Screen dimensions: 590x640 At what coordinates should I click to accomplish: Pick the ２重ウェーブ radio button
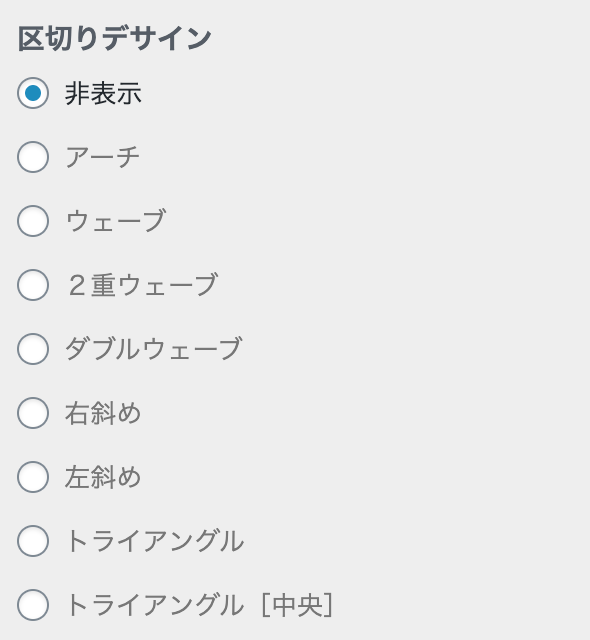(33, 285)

◇ ◇ ◇ ◇ ◇

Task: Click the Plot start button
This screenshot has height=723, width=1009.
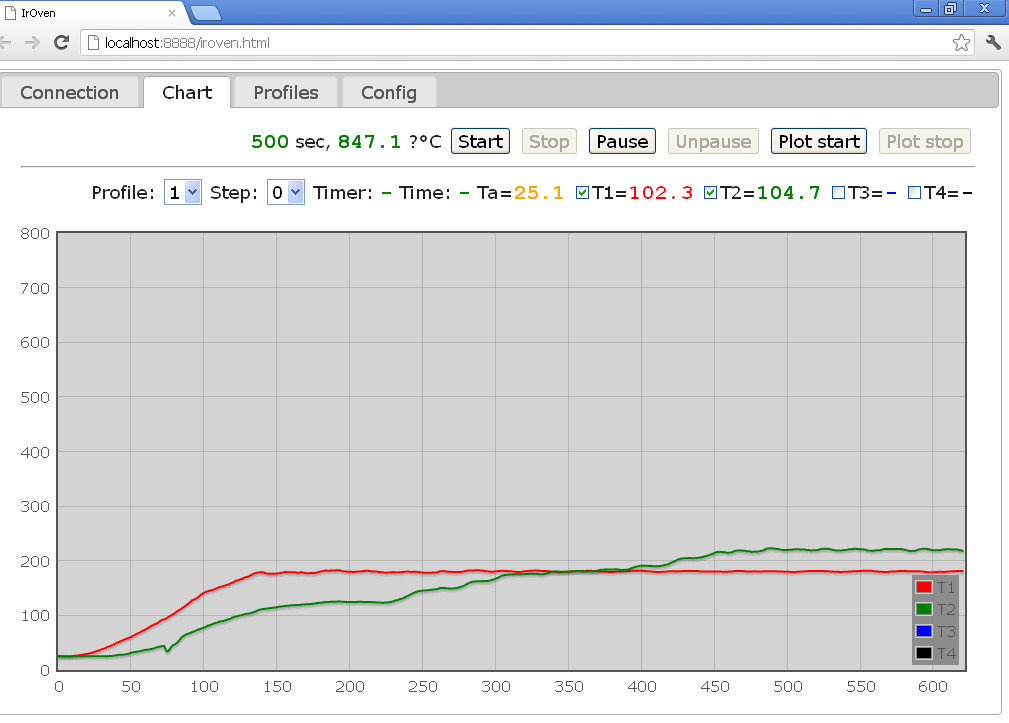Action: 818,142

◇ ◇ ◇ ◇ ◇

* _PROBLEM DETAILS_:
Repeat the rows verbatim from the line containing "Task: Click the Plot start button" through the line containing "Action: 818,142", including both of those lines, and omit the pictures.

* _REPLY_:
Task: Click the Plot start button
This screenshot has height=723, width=1009.
Action: 818,142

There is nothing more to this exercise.